• _PROVIDED ENTRIES_:
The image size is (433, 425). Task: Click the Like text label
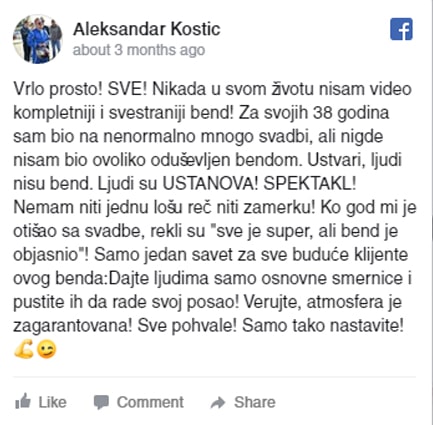pyautogui.click(x=53, y=402)
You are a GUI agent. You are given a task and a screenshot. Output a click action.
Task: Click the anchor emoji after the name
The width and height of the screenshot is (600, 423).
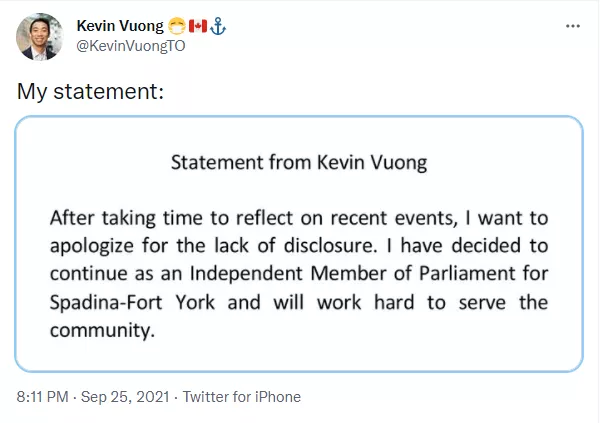218,26
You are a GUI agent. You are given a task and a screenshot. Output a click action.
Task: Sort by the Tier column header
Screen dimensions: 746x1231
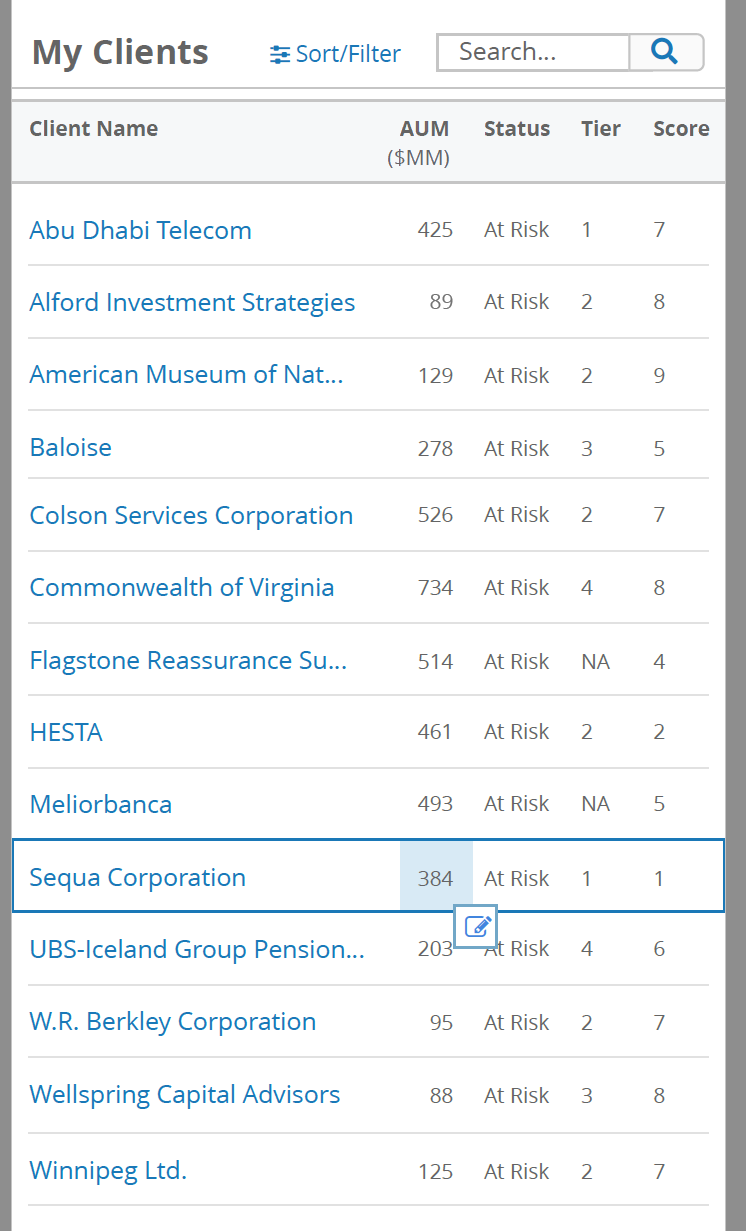(x=601, y=128)
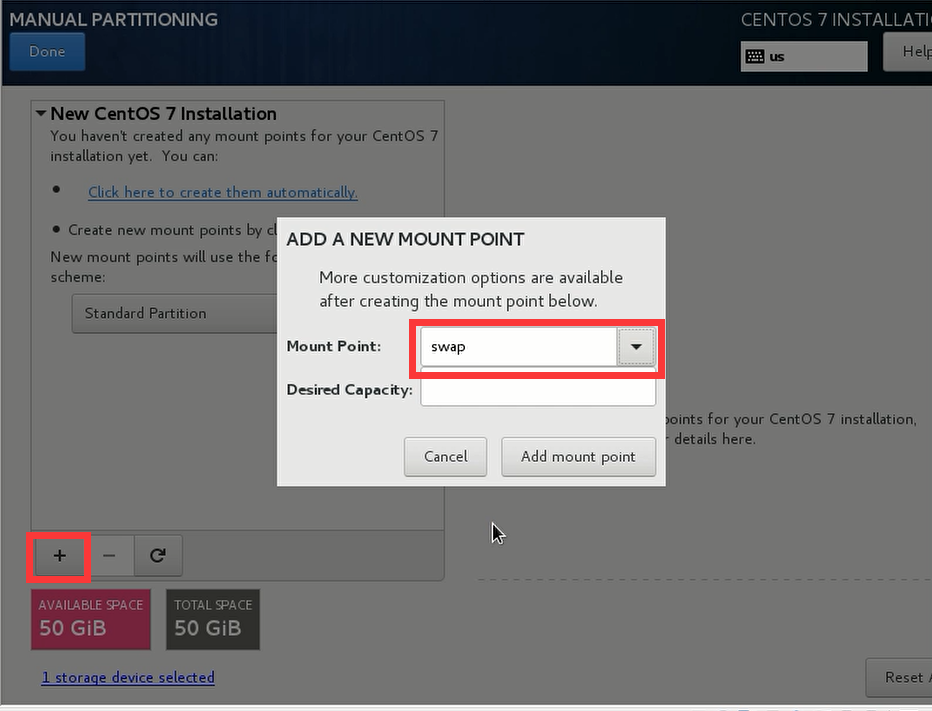Image resolution: width=932 pixels, height=711 pixels.
Task: Open '1 storage device selected' link
Action: click(128, 677)
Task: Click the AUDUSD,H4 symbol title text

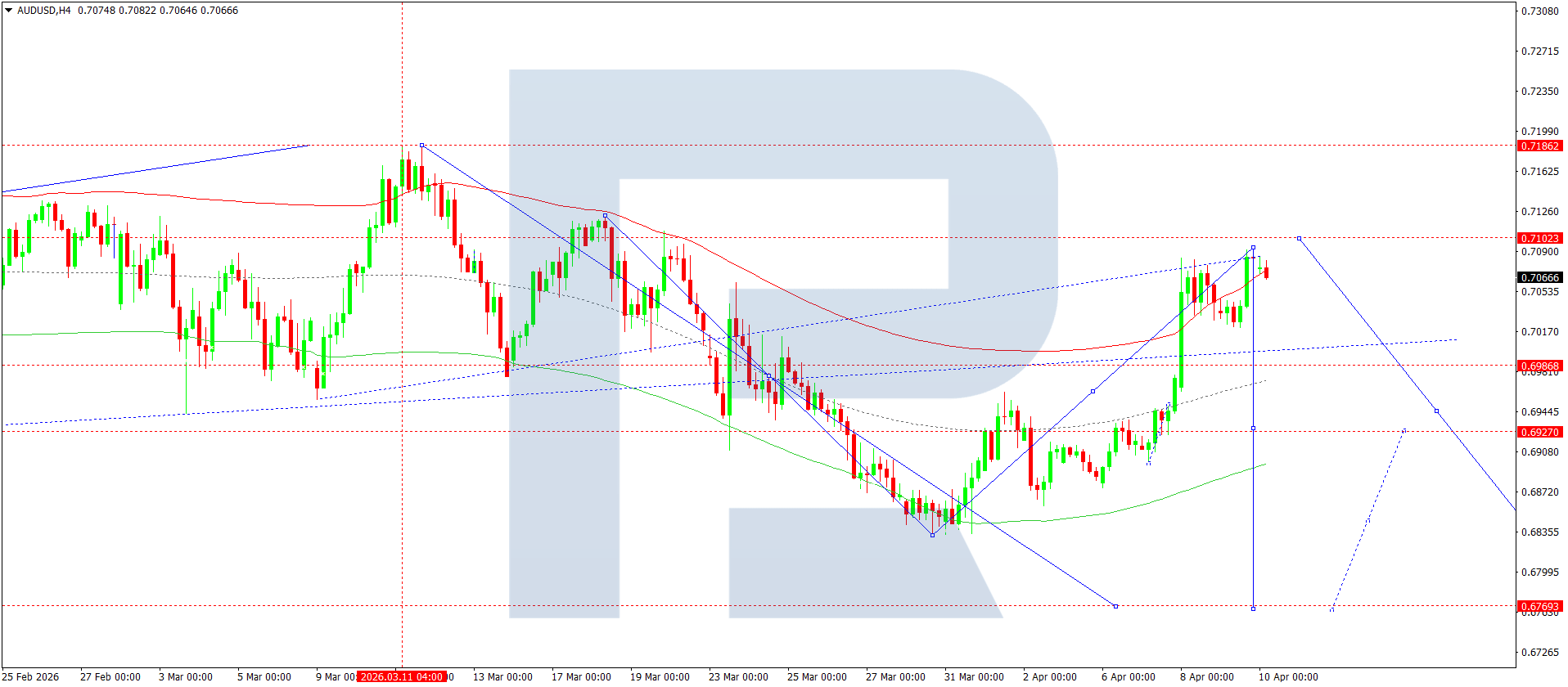Action: [43, 11]
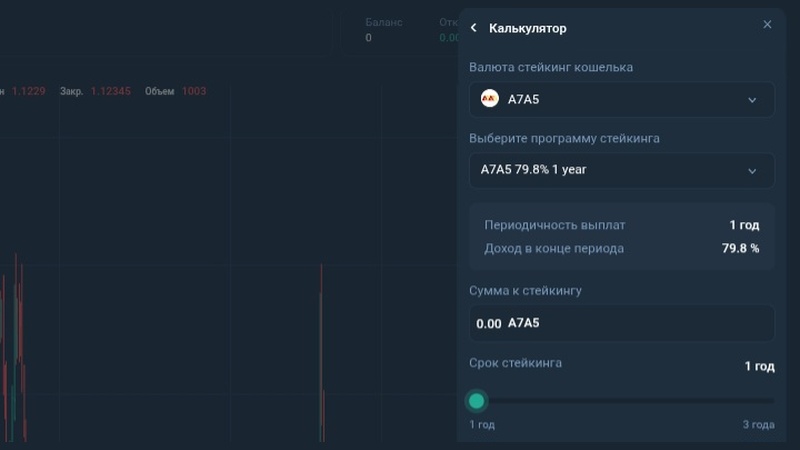Click the Калькулятор panel title
This screenshot has width=800, height=450.
pyautogui.click(x=528, y=28)
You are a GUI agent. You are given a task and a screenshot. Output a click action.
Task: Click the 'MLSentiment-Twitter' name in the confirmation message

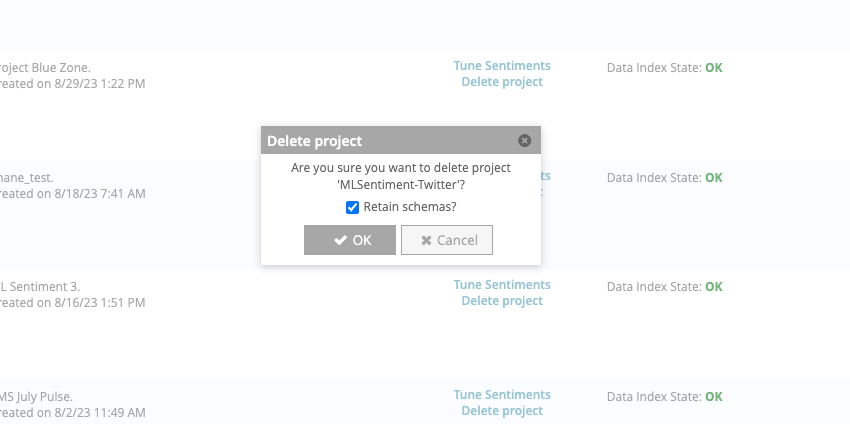398,185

• _PROBLEM TO SOLVE_:
Write the data above out again exactly, every line of it, and exclude the pictures.

• _RESPONSE AREA_:
The image size is (433, 425). Task: Click the Like text label
pyautogui.click(x=53, y=402)
You are a GUI agent. You are given a task and a screenshot. Output a click action.
Task: Click the anchor emoji after the name
The width and height of the screenshot is (600, 423).
218,26
You are a GUI agent. You are given a task and a screenshot. Output a click action.
Task: Sort by the Tier column header
Screen dimensions: 746x1231
(x=601, y=128)
Image resolution: width=932 pixels, height=711 pixels.
Task: Open '1 storage device selected' link
Action: click(128, 677)
Task: Click the AUDUSD,H4 symbol title text

Action: [43, 11]
Click the Калькулятор panel title
This screenshot has width=800, height=450.
pyautogui.click(x=528, y=28)
You are a GUI agent. You are given a task and a screenshot. Output a click action.
Task: Click the 'MLSentiment-Twitter' name in the confirmation message

398,185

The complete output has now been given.